The University of Applied Science in Germany, he said, was offering an 80% discount on their courses, while there would be a 45% discount on tuition fees from UWI once they could ensure an enrolment of 150 students in the programme.

Online learning long antedates the appearance of Covid-19 in our communities, and US universities such as Arizona, Oregon, Florida and Colorado have been offering degree courses for a good time, while others have also made possible the pursuit of post-graduate qualifications as well. Britain’s Open University, for example, has been functioning since 1969, and is the largest academic institution in the UK. Guyana’s new approach, therefore, is hardly a novelty in terms of the academic world at large.

What the Director of the National Open Learning Institute did say, however, was that his negotiations in relation to online tertiary education had come partly in response to the travel restrictions created as a consequence of the pandemic, but that they were making a distinction between programmes designed to be completed online as against those which were being administered online as a consequence of Covid-19. What the difference would be in practice was perhaps not altogether clear.

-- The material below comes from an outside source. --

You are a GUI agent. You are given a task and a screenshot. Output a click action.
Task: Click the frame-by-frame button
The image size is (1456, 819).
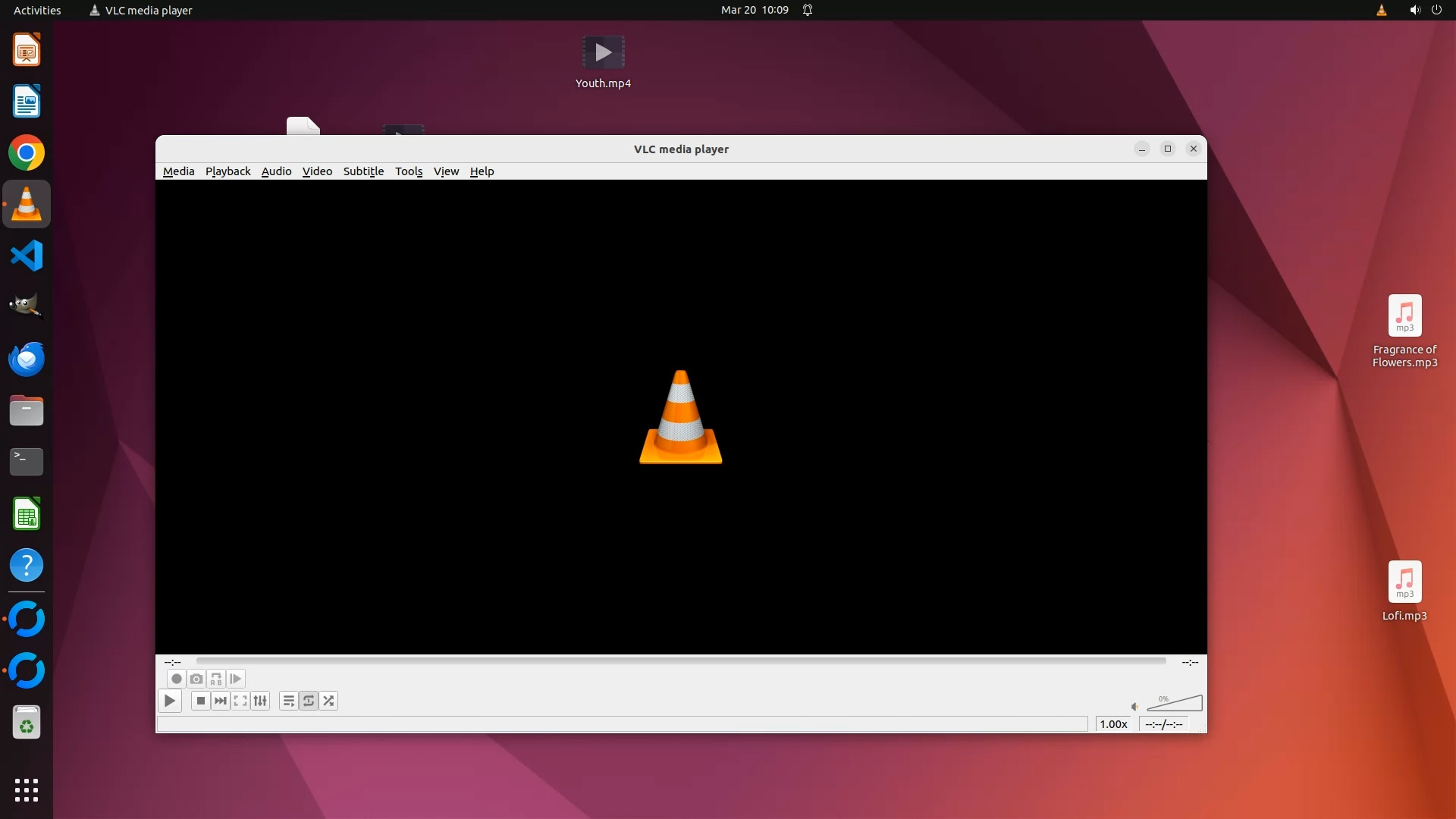point(236,679)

What he said next, however, is something which no one will dispute: “[I]t is going to radically change Guyana’s education landscape because we are looking at people in Region 1, Region 8 or Region 9 being able to study without leaving their home or workplace. We are looking at people who are in Georgetown, such as police officers or immigration complete their programme wherever they are.”

Which brings us back to UG and how it is accommodated within this new tertiary dispensation. On the announcement by UWI last November, Tur-keyen was suitably affronted. In a release it said, “The national University has not ceded its mandate and responsibilities and UG is now offering more than 1000 courses online as part of `The University of Guyana Blueprint 2040’ strategy framework.” 

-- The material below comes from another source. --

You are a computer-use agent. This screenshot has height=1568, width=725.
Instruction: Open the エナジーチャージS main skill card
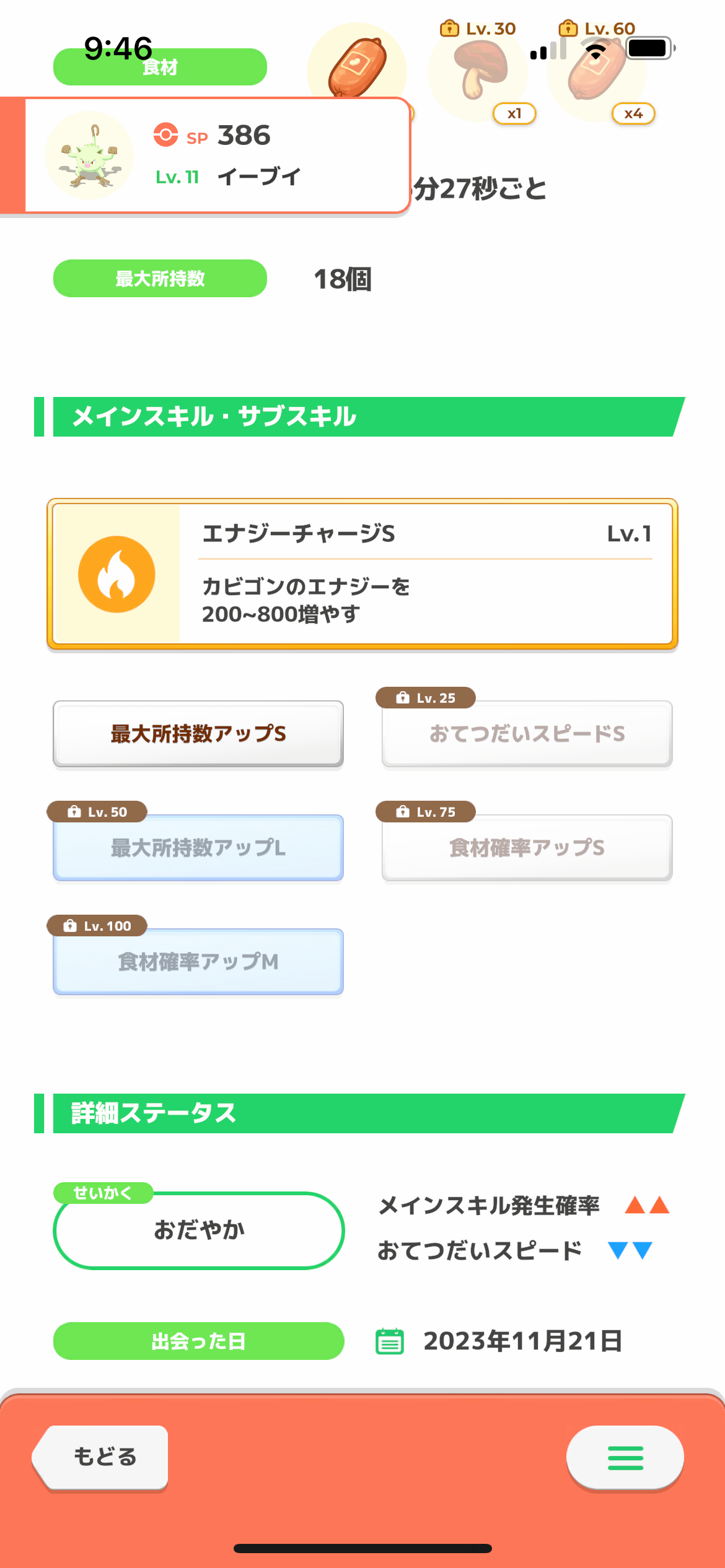pyautogui.click(x=362, y=574)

However, Minister Manickchand told this newspaper recently that the new programmes were a direct response to needs. And while the Ministry was working with both UG and the Cyril Potter College of Education to put their programmes online, they still would not have the capacity to cater for the large enrolment being contemplated. “How many students can I enrol at UG and CPCE right now? I need hundreds of teachers right now,” she said.

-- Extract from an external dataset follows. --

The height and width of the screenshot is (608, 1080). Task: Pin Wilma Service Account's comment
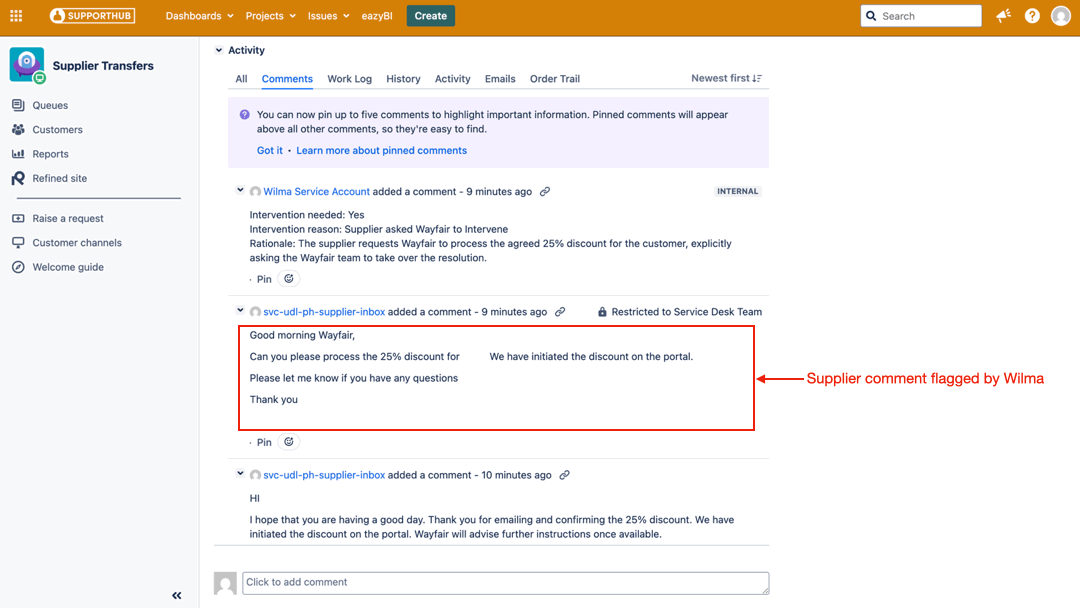263,278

She cannot be gainsaid where that is concerned. Online courses are arguably not the major issue at the local university in any case; it is rehabilitating it with a major infusion of funding in the first instance which is. And there are areas where the government should be investing very substantially in Turkeyen with a view to building up a world-class capacity in a given field.  One which comes immediately to mind is the environment and associated matters, given our forest, the existence of Iwokrama, our unique and diverse flora and fauna, and so on. Ninety per cent of us live precariously along a littoral much of which as things stand is below high-tide level, and academically speaking we should have more than a passing interest in climate change, and its impact on the coastal societies of the Caribbean.

Online learning will, as Dr Opadeyi says, change the education landscape. Independently of that UG still needs to be rescued, and it is incumbent on the Ministry to open up discussions with the authorities there, as well as the wider society in relation to how that is to be done, and how Turkeyen will take its place within the new landscape.